No, logical positivism says nothing is
true that isn’t derived from math or science–basically it takes empiricism’s stance on what can be reasoned about, and then says that nothing is true that isn’t reached by reason. That’s why nobody’s a logical positivist anymore, because that’s nonsense.
But Cartesian empiricism is just a
titch older than that.
Come to think of it that might
not be what is always meant by empiricism (frankly all post-Enlightenment “thought” is far too vague in its terminology–do you know how many meanings there are for “Monism” alone?), so I apologize for being nasty about you using the term differently from me.
Empiricism by your definition is, admittedly, more intelligent than I gave it credit for, since it at least acknowledges the relation between expreience and ideas–but I’ll wager it gets the relation between ideas and thought wrong (are they that which we are conscious of, or that by which we are conscious, however imperfectly, of things-in-themselves?).

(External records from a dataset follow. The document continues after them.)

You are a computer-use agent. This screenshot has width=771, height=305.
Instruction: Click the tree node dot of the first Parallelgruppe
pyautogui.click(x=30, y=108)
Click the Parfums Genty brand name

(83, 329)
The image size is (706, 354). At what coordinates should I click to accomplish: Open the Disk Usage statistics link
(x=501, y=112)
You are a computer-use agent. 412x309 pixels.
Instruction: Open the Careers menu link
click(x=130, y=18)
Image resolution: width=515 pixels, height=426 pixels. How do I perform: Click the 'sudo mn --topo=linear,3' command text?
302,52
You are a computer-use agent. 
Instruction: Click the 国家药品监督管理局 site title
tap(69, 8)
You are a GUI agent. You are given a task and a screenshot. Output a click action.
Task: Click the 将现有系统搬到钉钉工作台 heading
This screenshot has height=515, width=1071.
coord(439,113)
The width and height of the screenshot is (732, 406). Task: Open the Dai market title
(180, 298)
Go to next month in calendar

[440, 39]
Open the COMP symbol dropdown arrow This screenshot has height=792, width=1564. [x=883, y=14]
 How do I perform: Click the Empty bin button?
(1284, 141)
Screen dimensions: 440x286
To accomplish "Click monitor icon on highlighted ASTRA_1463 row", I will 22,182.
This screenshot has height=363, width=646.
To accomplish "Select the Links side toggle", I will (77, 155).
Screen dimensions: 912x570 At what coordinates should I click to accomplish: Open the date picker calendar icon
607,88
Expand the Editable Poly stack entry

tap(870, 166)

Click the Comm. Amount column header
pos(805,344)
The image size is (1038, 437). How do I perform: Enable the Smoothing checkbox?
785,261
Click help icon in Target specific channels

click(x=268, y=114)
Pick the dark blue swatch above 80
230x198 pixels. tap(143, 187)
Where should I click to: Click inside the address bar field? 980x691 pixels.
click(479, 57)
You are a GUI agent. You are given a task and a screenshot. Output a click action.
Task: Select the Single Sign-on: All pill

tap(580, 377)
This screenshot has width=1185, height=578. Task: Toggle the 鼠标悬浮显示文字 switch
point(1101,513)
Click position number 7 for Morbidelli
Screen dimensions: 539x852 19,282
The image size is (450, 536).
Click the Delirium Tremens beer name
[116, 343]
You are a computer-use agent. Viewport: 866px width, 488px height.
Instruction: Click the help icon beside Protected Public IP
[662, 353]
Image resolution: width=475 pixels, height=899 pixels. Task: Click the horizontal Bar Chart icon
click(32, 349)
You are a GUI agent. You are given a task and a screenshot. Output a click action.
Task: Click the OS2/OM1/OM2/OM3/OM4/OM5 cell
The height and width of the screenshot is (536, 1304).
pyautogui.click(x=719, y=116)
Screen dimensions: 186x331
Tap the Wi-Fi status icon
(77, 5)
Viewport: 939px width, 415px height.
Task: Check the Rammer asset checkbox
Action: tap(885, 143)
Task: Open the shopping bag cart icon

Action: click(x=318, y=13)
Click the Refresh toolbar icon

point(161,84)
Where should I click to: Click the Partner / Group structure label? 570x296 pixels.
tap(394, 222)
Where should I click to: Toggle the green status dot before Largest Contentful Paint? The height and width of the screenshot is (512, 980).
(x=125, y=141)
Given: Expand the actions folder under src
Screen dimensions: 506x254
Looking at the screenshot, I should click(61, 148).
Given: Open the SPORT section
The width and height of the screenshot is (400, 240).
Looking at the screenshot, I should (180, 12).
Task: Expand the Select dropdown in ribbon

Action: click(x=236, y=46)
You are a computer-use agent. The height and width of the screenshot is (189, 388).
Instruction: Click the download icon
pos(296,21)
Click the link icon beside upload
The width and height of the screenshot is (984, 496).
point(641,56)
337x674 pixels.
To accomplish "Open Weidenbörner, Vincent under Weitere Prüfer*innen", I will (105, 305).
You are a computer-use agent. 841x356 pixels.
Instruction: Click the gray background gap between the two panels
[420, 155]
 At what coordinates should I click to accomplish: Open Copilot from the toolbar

But the fact remains it has a fatal flaw–considering that the Empiricism you referenced means, if one actually looks at it, that we cannot discuss imaginary numbers or non-Euclidean geometry, since nobody has or can have any experience of them. Ditto particles–they’re not only impossible to experience, they’re not even
picturable.
Empiricism was permissable in the era of Newton and Euclid–not so much in the era of Einstein and Schroedinger. The only way to deal with quantum theory, relativity, or string theory is by reason and reason alone, because our sense experience is limited to the macro-scale and the first four dimensions (and only a little of the fourth, at that).